Appreciating an Aspiring Art Therapist

Future art therapist Chloe Dougherty spends most of her days in the laundry room on the fourth floor of Freeman hall, a spot right by her dorm that is big enough to spread out her canvases and paints.

“I think a lot of people underestimate the amount of work that goes into being an art major,” sophomore student Chloe Dougherty said, who was working on one of the several projects due this week.

Dougherty is working towards a Bachelor’s degree of Visual Arts in school and community settings as well as a psychology minor. In order to become a practicing art therapist, she then must complete two years of graduate school and pass the LCAT (Licensed Certified Art Therapist).

Chloe Dougherty posing in front of her drawing at an interactive exhibit at Cooper-Hewitt Design Museum. Credit: Kerianne Vianden

“When people ask me what my major is, I simplify it and tell them I am an art major with a specialization in painting. A lot of people don’t get it, and assume that I want to be an artist for a living,” Dougherty said. “My dad wasn’t even supportive at first.”

The Montclair State student began her freshman year with the intention of becoming an art teacher, but decided to pursue a psychology degree second semester instead. Still not feeling confident with her major, Dougherty decided to combine the two things she loves- creating art and helping people- and found her perfect match.

“I’ve struggled with mental health issues for a long time and making art has really helped me escape my own mind,” Dougherty said. “I’m excited to be able to help other people overcome their own problems through art, too.”

Her dream is to work with children that have or are going through some sort of trauma, whether it be an illness, abuse, or loss of a loved one.

An art therapist must be well-versed in all art mediums, such as painting, drawing, sculpting, etc. Dougherty has a packed schedule for her two more years here at Montclair, and is required to take every art studio class, even photography, printmaking, and jewelry making.

“Being an art major is a lot more work than people think it is,” Dougherty said. “I have at least four projects every week, and each one takes me a few hours. Plus, all of my classes are over four hours long.”

One of the many art projects Chloe Dougherty has completed this semester. Credit: Kerianne Vianden

Dougherty’s suitemate, Cassandra Repert, said, “Whenever I come into her room, she’s always at her desk working on the next project she has to turn in. It seems stressful, but she works hard because this is what she loves doing.
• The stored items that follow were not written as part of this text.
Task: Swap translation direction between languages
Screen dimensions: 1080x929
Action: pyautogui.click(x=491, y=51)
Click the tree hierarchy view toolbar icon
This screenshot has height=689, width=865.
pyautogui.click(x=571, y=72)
I don’t think anyone would be able to do this major if they weren’t passionate about it.”

Being an art major isn’t just time consuming, it’s also expensive. The sophomore had to dish out over 300 hundred dollars for supplies just this semester. She was required to buy certain brands and colors of paints, as well as a plethora of canvases and paper for the countless amount of assignments she will complete this semester.

Chloe Dougherty’s Ittens portrait interpretation using Photoshop and her own picture. Credit: Kerianne Vianden

“There’s no denying it’s stressful, even when I enjoy painting and drawing so much,” Dougherty said. “But when I think about it long term, it’s worth all of it. I know once I become an art therapist I’m going to look back and be proud of myself for the hard work I’m putting in now.”